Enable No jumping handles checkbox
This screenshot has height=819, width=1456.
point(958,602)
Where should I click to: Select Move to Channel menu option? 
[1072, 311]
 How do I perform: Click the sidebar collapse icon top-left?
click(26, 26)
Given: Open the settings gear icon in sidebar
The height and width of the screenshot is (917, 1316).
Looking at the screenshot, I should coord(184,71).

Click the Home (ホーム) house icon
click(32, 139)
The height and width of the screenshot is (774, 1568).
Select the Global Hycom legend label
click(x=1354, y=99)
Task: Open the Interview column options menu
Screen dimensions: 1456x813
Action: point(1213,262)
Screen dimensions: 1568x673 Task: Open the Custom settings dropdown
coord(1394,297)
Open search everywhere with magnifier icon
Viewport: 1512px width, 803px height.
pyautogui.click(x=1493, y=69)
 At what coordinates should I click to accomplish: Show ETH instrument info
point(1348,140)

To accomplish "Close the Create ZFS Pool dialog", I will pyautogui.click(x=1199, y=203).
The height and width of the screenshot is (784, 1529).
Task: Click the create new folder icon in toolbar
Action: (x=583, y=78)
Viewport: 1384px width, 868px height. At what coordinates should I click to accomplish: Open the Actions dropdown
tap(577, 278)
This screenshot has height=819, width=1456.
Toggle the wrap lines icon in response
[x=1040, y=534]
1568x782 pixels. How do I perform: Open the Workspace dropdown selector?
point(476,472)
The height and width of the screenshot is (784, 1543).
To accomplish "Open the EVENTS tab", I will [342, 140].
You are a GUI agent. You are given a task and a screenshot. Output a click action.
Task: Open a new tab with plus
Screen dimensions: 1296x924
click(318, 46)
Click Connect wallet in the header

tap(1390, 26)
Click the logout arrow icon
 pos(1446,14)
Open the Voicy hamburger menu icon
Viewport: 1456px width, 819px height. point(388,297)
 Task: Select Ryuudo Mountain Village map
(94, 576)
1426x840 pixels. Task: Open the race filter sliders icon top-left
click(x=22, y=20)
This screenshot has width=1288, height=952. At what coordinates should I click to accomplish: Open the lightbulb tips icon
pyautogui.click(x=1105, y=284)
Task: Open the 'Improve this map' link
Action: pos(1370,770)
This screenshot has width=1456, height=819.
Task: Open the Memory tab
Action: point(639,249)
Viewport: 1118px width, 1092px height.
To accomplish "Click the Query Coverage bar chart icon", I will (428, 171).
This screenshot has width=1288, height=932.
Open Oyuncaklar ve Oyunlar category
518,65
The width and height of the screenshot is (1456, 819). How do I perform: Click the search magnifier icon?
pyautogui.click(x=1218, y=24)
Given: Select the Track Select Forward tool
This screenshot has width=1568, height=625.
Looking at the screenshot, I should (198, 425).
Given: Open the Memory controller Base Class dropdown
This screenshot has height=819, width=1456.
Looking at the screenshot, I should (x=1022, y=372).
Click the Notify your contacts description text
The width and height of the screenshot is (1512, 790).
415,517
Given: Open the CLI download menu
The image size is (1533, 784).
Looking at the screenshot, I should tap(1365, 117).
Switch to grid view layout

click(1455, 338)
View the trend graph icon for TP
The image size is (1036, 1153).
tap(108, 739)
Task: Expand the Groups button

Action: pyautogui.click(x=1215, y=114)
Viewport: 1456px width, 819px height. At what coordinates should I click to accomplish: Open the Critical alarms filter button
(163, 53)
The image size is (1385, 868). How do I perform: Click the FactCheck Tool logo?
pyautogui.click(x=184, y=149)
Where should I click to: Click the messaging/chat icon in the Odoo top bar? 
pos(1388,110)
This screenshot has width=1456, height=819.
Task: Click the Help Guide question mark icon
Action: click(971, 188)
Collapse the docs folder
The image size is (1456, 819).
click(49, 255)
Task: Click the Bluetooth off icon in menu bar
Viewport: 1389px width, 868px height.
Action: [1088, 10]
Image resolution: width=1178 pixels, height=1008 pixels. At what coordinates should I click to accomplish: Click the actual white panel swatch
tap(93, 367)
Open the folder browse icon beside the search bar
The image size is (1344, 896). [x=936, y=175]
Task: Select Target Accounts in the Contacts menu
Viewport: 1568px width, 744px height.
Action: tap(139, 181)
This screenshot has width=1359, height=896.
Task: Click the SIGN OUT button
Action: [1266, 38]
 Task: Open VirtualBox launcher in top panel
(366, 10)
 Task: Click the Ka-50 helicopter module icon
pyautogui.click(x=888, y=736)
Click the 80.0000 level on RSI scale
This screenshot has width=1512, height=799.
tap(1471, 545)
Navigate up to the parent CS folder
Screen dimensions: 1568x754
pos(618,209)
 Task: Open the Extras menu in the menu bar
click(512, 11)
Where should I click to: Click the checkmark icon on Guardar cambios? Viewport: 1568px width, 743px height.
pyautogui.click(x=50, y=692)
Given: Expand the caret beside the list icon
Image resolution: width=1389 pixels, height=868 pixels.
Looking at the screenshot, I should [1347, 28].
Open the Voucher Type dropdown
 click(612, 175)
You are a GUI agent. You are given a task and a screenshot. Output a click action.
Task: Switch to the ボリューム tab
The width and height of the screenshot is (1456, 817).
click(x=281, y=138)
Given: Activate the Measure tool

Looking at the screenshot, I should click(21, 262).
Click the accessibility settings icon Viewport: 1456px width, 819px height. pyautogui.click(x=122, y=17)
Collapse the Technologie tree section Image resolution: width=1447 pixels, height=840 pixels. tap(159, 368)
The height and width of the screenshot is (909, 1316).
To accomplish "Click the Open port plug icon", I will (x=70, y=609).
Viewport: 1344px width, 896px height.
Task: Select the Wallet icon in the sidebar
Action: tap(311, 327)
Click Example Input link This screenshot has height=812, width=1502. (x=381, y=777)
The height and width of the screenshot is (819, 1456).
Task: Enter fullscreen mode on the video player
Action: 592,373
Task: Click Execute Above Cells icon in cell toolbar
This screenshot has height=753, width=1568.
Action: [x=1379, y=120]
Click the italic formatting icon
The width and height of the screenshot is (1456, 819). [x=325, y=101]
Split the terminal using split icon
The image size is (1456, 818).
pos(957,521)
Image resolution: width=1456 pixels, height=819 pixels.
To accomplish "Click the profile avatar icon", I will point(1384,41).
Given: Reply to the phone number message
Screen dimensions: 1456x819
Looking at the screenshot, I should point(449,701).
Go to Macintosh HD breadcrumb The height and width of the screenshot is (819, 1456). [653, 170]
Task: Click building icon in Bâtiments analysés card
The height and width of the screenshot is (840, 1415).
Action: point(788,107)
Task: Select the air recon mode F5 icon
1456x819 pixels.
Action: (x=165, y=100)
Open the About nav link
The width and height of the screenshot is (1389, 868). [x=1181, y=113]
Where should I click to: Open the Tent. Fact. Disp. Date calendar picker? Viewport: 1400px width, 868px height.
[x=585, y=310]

────────────────────

REQUIREMENT:
Repeat the data exactly. Leave nothing out.

REPLY TO THE EXERCISE:
Enable No jumping handles checkbox
This screenshot has height=819, width=1456.
point(958,602)
Where should I click to: Select Move to Channel menu option? 
[1072, 311]
 How do I perform: Click the sidebar collapse icon top-left?
click(26, 26)
Given: Open the settings gear icon in sidebar
The height and width of the screenshot is (917, 1316).
Looking at the screenshot, I should coord(184,71).

Click the Home (ホーム) house icon
click(32, 139)
The height and width of the screenshot is (774, 1568).
Select the Global Hycom legend label
click(x=1354, y=99)
Task: Open the Interview column options menu
Screen dimensions: 1456x813
Action: point(1213,262)
Screen dimensions: 1568x673 Task: Open the Custom settings dropdown
coord(1394,297)
Open search everywhere with magnifier icon
Viewport: 1512px width, 803px height.
pyautogui.click(x=1493, y=69)
 At what coordinates should I click to accomplish: Show ETH instrument info
point(1348,140)

To accomplish "Close the Create ZFS Pool dialog", I will pyautogui.click(x=1199, y=203).
The height and width of the screenshot is (784, 1529).
Task: Click the create new folder icon in toolbar
Action: (x=583, y=78)
Viewport: 1384px width, 868px height. At what coordinates should I click to accomplish: Open the Actions dropdown
tap(577, 278)
This screenshot has height=819, width=1456.
Toggle the wrap lines icon in response
[x=1040, y=534]
1568x782 pixels. How do I perform: Open the Workspace dropdown selector?
point(476,472)
The height and width of the screenshot is (784, 1543).
To accomplish "Open the EVENTS tab", I will [342, 140].
You are a GUI agent. You are given a task and a screenshot. Output a click action.
Task: Open a new tab with plus
Screen dimensions: 1296x924
click(318, 46)
Click Connect wallet in the header

tap(1390, 26)
Click the logout arrow icon
 pos(1446,14)
Open the Voicy hamburger menu icon
Viewport: 1456px width, 819px height. point(388,297)
 Task: Select Ryuudo Mountain Village map
(94, 576)
1426x840 pixels. Task: Open the race filter sliders icon top-left
click(x=22, y=20)
This screenshot has width=1288, height=952. At what coordinates should I click to accomplish: Open the lightbulb tips icon
pyautogui.click(x=1105, y=284)
Task: Open the 'Improve this map' link
Action: pos(1370,770)
This screenshot has width=1456, height=819.
Task: Open the Memory tab
Action: point(639,249)
Viewport: 1118px width, 1092px height.
To accomplish "Click the Query Coverage bar chart icon", I will (428, 171).
This screenshot has width=1288, height=932.
Open Oyuncaklar ve Oyunlar category
518,65
The width and height of the screenshot is (1456, 819). How do I perform: Click the search magnifier icon?
pyautogui.click(x=1218, y=24)
Given: Select the Track Select Forward tool
This screenshot has width=1568, height=625.
Looking at the screenshot, I should (198, 425).
Given: Open the Memory controller Base Class dropdown
This screenshot has height=819, width=1456.
Looking at the screenshot, I should (x=1022, y=372).
Click the Notify your contacts description text
The width and height of the screenshot is (1512, 790).
415,517
Given: Open the CLI download menu
The image size is (1533, 784).
Looking at the screenshot, I should tap(1365, 117).
Switch to grid view layout

click(1455, 338)
View the trend graph icon for TP
The image size is (1036, 1153).
tap(108, 739)
Task: Expand the Groups button

Action: pyautogui.click(x=1215, y=114)
Viewport: 1456px width, 819px height. At what coordinates should I click to accomplish: Open the Critical alarms filter button
(163, 53)
The image size is (1385, 868). How do I perform: Click the FactCheck Tool logo?
pyautogui.click(x=184, y=149)
Where should I click to: Click the messaging/chat icon in the Odoo top bar? 
pos(1388,110)
This screenshot has width=1456, height=819.
Task: Click the Help Guide question mark icon
Action: click(971, 188)
Collapse the docs folder
The image size is (1456, 819).
click(49, 255)
Task: Click the Bluetooth off icon in menu bar
Viewport: 1389px width, 868px height.
Action: [1088, 10]
Image resolution: width=1178 pixels, height=1008 pixels. At what coordinates should I click to accomplish: Click the actual white panel swatch
tap(93, 367)
Open the folder browse icon beside the search bar
The image size is (1344, 896). [x=936, y=175]
Task: Select Target Accounts in the Contacts menu
Viewport: 1568px width, 744px height.
Action: tap(139, 181)
This screenshot has width=1359, height=896.
Task: Click the SIGN OUT button
Action: [1266, 38]
 Task: Open VirtualBox launcher in top panel
(366, 10)
 Task: Click the Ka-50 helicopter module icon
pyautogui.click(x=888, y=736)
Click the 80.0000 level on RSI scale
This screenshot has width=1512, height=799.
tap(1471, 545)
Navigate up to the parent CS folder
Screen dimensions: 1568x754
pos(618,209)
 Task: Open the Extras menu in the menu bar
click(512, 11)
Where should I click to: Click the checkmark icon on Guardar cambios? Viewport: 1568px width, 743px height.
pyautogui.click(x=50, y=692)
Given: Expand the caret beside the list icon
Image resolution: width=1389 pixels, height=868 pixels.
Looking at the screenshot, I should [1347, 28].
Open the Voucher Type dropdown
 click(612, 175)
You are a GUI agent. You are given a task and a screenshot. Output a click action.
Task: Switch to the ボリューム tab
The width and height of the screenshot is (1456, 817).
click(x=281, y=138)
Given: Activate the Measure tool

Looking at the screenshot, I should click(21, 262).
Click the accessibility settings icon Viewport: 1456px width, 819px height. pyautogui.click(x=122, y=17)
Collapse the Technologie tree section Image resolution: width=1447 pixels, height=840 pixels. tap(159, 368)
The height and width of the screenshot is (909, 1316).
To accomplish "Click the Open port plug icon", I will (x=70, y=609).
Viewport: 1344px width, 896px height.
Task: Select the Wallet icon in the sidebar
Action: tap(311, 327)
Click Example Input link This screenshot has height=812, width=1502. (x=381, y=777)
The height and width of the screenshot is (819, 1456).
Task: Enter fullscreen mode on the video player
Action: 592,373
Task: Click Execute Above Cells icon in cell toolbar
This screenshot has height=753, width=1568.
Action: [x=1379, y=120]
Click the italic formatting icon
The width and height of the screenshot is (1456, 819). [x=325, y=101]
Split the terminal using split icon
The image size is (1456, 818).
pos(957,521)
Image resolution: width=1456 pixels, height=819 pixels.
To accomplish "Click the profile avatar icon", I will point(1384,41).
Given: Reply to the phone number message
Screen dimensions: 1456x819
Looking at the screenshot, I should point(449,701).
Go to Macintosh HD breadcrumb The height and width of the screenshot is (819, 1456). [653, 170]
Task: Click building icon in Bâtiments analysés card
The height and width of the screenshot is (840, 1415).
Action: point(788,107)
Task: Select the air recon mode F5 icon
1456x819 pixels.
Action: (x=165, y=100)
Open the About nav link
The width and height of the screenshot is (1389, 868). [x=1181, y=113]
Where should I click to: Open the Tent. Fact. Disp. Date calendar picker? Viewport: 1400px width, 868px height.
[x=585, y=310]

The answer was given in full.